=== THE RECORDS ===

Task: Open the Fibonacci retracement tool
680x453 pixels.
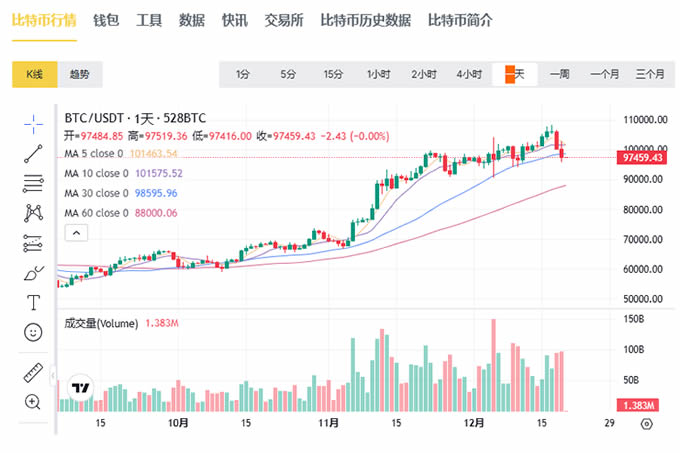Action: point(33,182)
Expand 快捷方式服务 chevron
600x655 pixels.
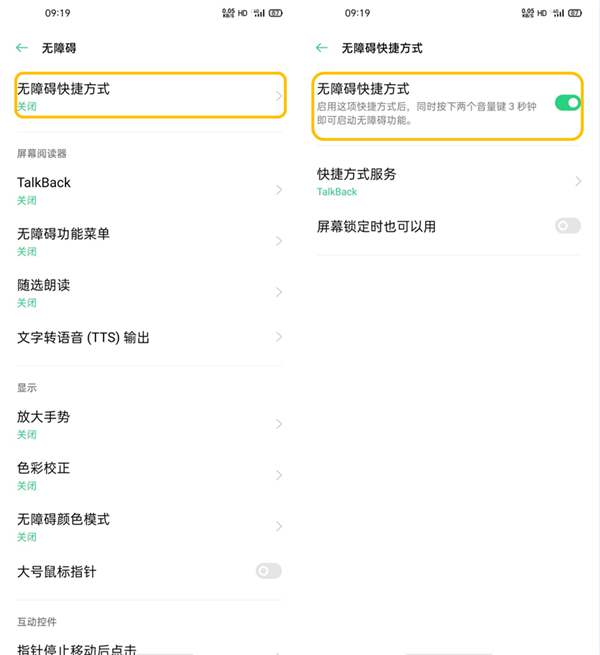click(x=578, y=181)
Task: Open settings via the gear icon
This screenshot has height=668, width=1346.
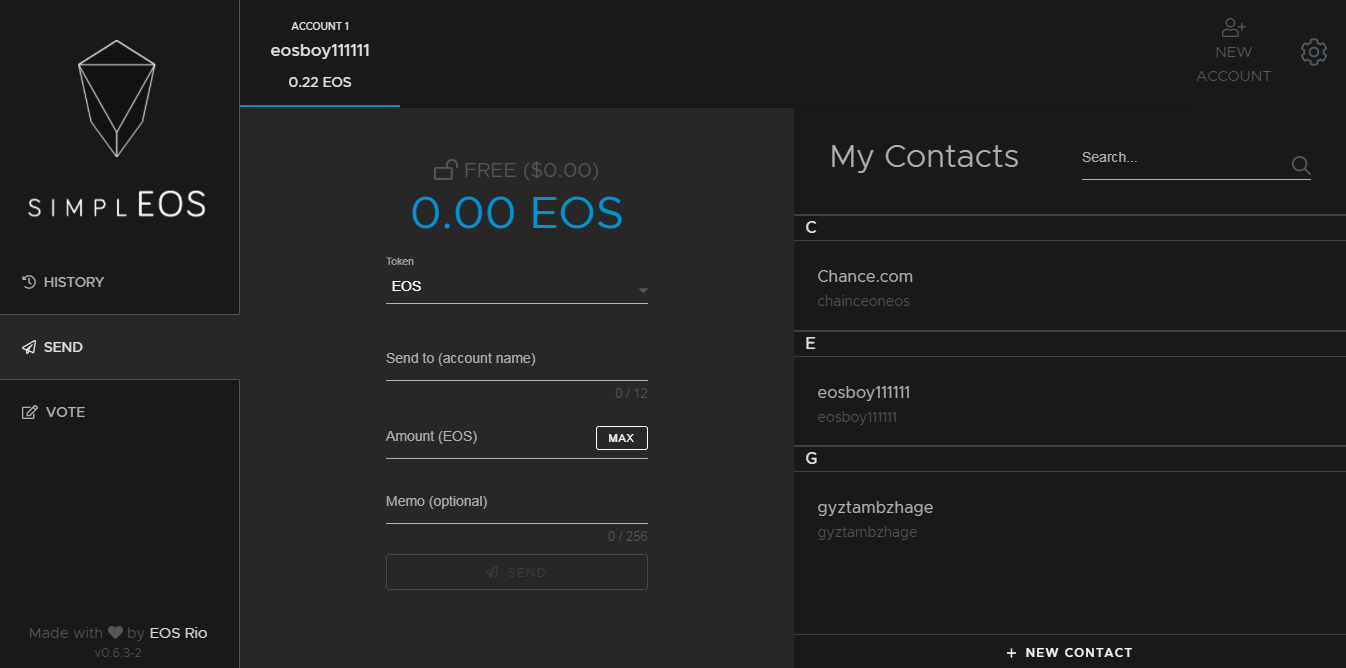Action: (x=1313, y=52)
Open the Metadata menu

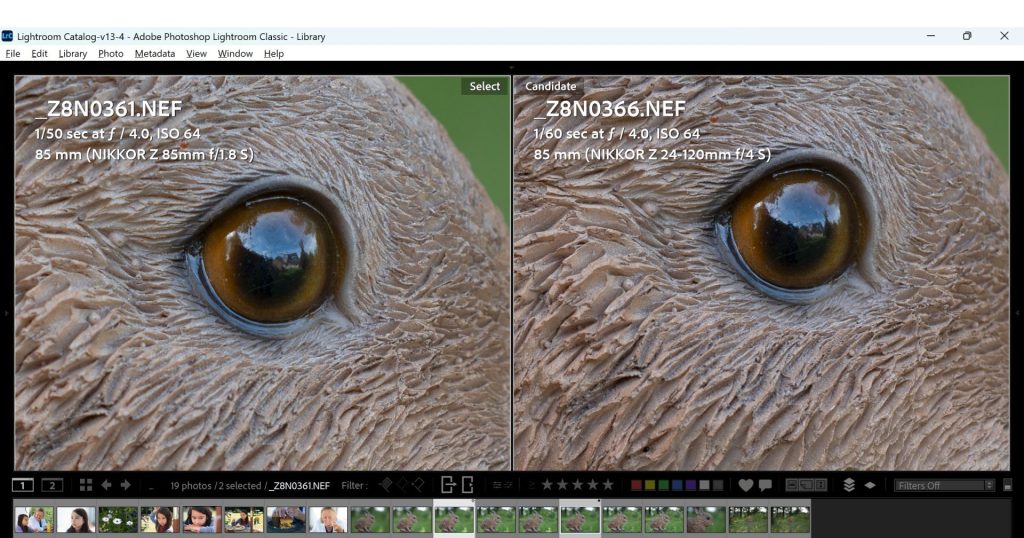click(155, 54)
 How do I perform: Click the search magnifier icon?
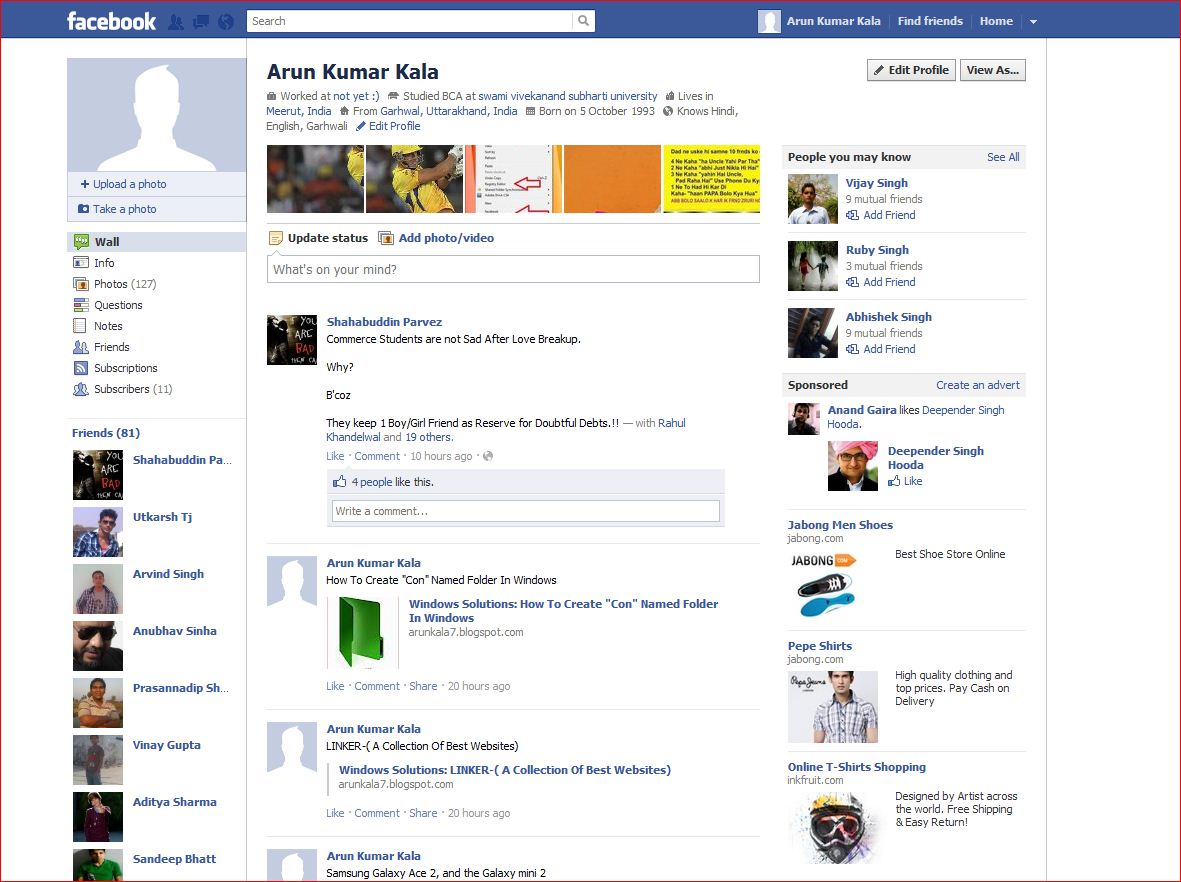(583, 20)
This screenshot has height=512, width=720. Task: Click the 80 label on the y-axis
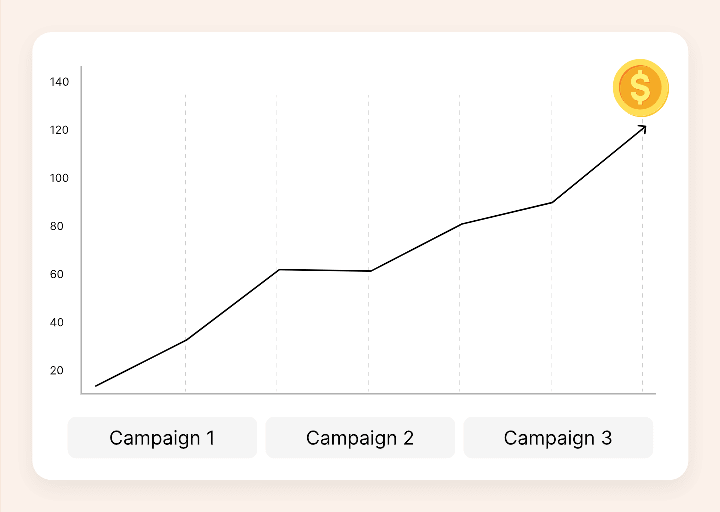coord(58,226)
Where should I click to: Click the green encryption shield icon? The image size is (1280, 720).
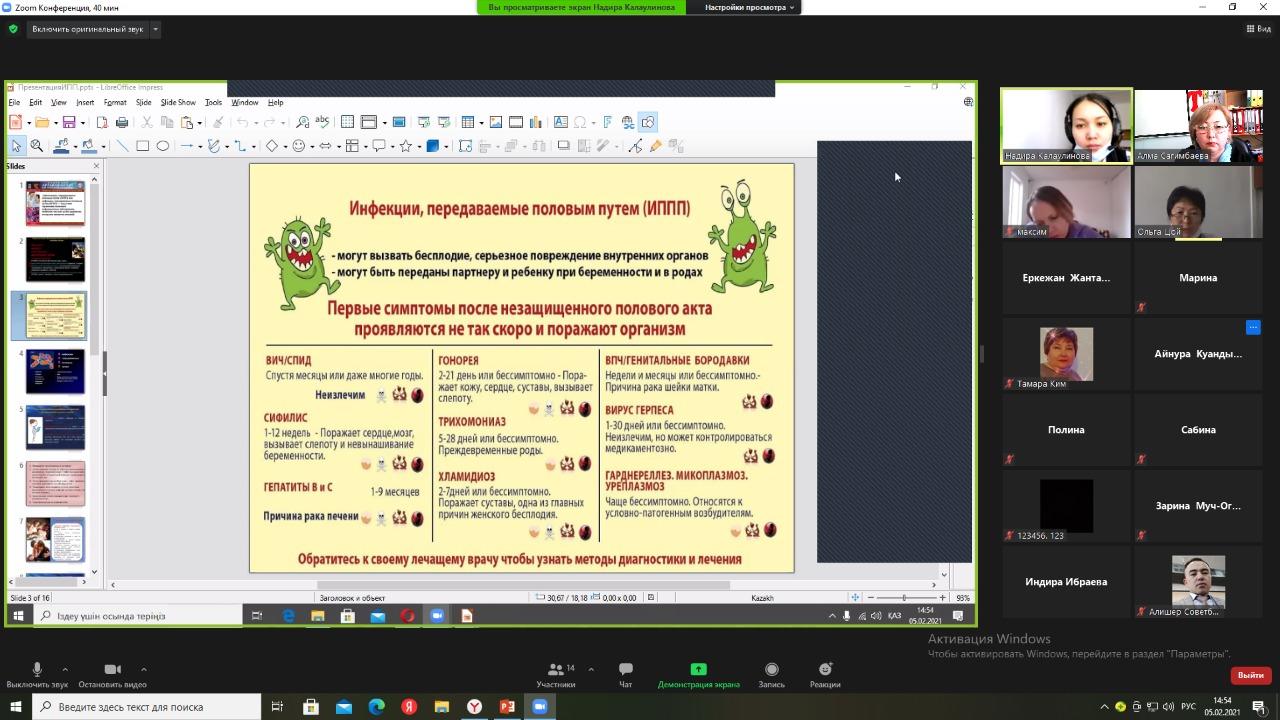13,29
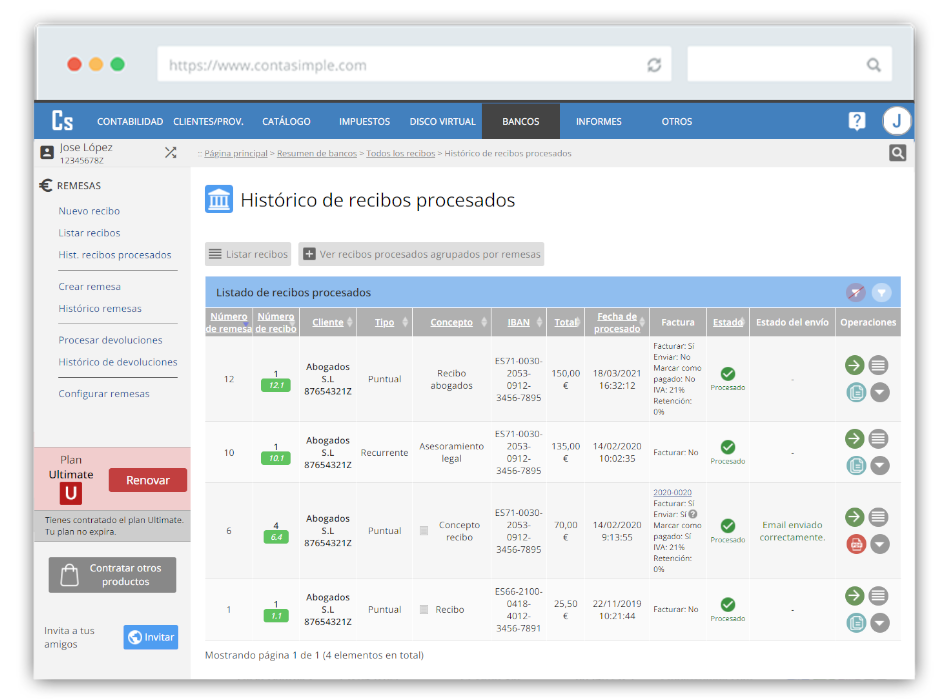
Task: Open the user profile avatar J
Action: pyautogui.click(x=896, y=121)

===

Reproduce the lines above exactly, image-free.

**RESPONSE AREA:**
Task: Open the Fibonacci retracement tool
680x453 pixels.
Action: point(33,182)
Expand 快捷方式服务 chevron
600x655 pixels.
click(x=578, y=181)
Task: Open settings via the gear icon
This screenshot has height=668, width=1346.
Action: (x=1313, y=52)
Open the Metadata menu

click(155, 54)
 How do I perform: Click the search magnifier icon?
(583, 20)
This screenshot has height=512, width=720. Task: Click the 80 label on the y-axis
coord(58,226)
Where should I click to: Click the green encryption shield icon? The image size is (1280, 720).
13,29
Task: Open the user profile avatar J
Action: pyautogui.click(x=896, y=121)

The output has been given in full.